Mentally, a stumbling block when thinking "I'm on the path to achieving my goals" is distancing the "goal" (singular) from where you are today. This often isn't true, because it's important to think non-linearly: just like my example of combining item types for success in a video game, there isn't just one path to visualize. And it's often not straight, or even curvy. It looks more like a spiderweb, or a labyrinth where there isn't just one right answer. Furthermore, there are shortcuts — things you can do more efficiently, effectively. For example, I noticed I was killing 5-15 min. each time I created a Second Life video tutorial, so I took about 30 min. to setup a template that's saved me many hours in the far term, across dozens of vidtuts. Look for weaknesses/drags/crutches in your step-by-steps and find tools to help automate and smooth them over. Whenever you can take a little more time in the short run to save much more time in the long run, do it.

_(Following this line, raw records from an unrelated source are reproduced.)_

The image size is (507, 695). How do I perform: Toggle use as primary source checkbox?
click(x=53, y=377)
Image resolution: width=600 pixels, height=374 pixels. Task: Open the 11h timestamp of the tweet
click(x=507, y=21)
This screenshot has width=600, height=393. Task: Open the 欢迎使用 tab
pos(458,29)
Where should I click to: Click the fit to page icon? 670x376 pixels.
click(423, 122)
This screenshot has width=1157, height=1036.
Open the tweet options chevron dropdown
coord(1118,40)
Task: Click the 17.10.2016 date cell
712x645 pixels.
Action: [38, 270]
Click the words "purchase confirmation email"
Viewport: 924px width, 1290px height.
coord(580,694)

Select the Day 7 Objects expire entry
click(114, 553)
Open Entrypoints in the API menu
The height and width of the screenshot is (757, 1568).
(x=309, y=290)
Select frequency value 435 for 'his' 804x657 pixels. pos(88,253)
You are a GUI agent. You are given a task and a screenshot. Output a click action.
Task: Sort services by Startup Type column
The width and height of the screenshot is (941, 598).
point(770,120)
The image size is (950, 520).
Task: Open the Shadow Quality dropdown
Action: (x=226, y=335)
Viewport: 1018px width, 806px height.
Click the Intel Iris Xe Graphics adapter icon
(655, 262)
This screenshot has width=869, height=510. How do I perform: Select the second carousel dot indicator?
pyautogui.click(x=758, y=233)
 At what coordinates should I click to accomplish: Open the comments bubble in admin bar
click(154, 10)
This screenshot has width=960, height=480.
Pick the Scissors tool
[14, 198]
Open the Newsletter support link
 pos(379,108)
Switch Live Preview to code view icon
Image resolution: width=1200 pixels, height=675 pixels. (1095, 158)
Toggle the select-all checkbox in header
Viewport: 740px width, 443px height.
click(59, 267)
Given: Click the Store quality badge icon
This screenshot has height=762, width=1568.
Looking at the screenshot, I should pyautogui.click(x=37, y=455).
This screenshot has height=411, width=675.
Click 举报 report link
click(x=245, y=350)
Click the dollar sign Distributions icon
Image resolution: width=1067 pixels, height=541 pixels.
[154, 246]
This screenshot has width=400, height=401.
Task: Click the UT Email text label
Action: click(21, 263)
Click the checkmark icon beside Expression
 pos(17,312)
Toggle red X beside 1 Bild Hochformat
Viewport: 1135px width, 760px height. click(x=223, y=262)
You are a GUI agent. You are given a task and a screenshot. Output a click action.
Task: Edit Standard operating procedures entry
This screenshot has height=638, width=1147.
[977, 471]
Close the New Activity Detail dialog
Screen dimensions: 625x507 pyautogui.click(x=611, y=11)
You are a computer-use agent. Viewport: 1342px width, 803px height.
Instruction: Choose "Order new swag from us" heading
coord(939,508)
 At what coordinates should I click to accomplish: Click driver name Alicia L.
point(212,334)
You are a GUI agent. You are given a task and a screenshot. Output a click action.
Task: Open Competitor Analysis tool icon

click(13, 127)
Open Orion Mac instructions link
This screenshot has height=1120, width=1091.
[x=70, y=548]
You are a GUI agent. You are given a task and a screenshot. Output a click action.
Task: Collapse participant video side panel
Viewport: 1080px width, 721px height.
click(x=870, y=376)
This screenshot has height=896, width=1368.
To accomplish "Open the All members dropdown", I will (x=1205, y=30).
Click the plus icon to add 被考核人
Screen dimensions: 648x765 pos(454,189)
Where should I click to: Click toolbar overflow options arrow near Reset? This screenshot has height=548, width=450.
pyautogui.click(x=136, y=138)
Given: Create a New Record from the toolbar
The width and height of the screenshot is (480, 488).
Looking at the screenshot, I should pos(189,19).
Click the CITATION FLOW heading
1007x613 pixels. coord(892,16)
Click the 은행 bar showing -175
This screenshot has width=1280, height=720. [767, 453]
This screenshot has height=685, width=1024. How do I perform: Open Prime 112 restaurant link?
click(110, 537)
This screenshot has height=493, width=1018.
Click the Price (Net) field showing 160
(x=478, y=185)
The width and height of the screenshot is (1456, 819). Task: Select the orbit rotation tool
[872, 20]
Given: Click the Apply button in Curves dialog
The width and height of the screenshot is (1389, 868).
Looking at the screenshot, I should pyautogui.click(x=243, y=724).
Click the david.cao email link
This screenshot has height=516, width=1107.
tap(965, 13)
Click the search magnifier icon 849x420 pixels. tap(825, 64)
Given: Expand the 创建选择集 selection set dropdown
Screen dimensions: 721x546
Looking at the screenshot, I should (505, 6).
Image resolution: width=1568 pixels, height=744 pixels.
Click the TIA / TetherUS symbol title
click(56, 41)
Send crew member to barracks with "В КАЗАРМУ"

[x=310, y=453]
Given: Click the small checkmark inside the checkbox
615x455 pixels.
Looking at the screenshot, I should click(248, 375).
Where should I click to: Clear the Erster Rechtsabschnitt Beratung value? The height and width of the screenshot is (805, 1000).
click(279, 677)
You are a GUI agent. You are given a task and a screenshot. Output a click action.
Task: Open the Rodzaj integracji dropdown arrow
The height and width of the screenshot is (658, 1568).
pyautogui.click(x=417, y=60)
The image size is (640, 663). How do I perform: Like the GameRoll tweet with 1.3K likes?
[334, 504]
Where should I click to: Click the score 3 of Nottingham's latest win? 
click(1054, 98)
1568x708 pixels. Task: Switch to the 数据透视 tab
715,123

And when there are things you can drop out altogether — like "friends" who diss your work, drain your emotions, and outright aren't supportive of your dreams — dump 'em! With over 6.6 billion people in the world, you can do better. Related guidance from M Dot Strange, who almost singlehandedly made the suitably bizarre masterpiece We Are the Strange (I recommend you watch it!):
Get rid of all the "noise" in your life… Don't spend time with people who don't inspire you or can't help your filmmaking in any way… Make film the most important thing in your life. Strain every experience through your filmmakers sieve and pull out the inspiring bits for use in your films… Love things, hate things…. live with no regrets… A bold life will give you plenty of inspiration for your films…
While I don't think productivity should always be #1 in your life, especially if you're in love with someone(s), it should definitely be up there on your list of priorities.
A lot of things are easier done than said, especially if you don't overthink, and I'll be covering "Chop the slop!", AKA "dropping dead weight from your everyday life", in future articles.
Peace be with you, yet remember: your happiness is dynamic. Like water, it flows. Like air, it should surround you. Like the earth, it grows life. And like fire, its heat can shape other materials — who you are, what you experience, and the results you continually achieve.


March 30th, 2008 at 2:58 AM PDT
Torley I think you are on to something here.
Things have been so much better for me since I have been thinking and noticing the cyclical rather than linear nature of things.
I also find that nowadays I think of myself not as one human life within my body but more so a self with a set of stronger and weaker connections to those people and things around me. A some of those parts.
March 30th, 2008 at 6:34 PM PDT
Thanks Pix — sometimes I find myself at a loss for words because I'm constrained in how I can define things. As in, you can describe emotions but not transfer them as they are to another being.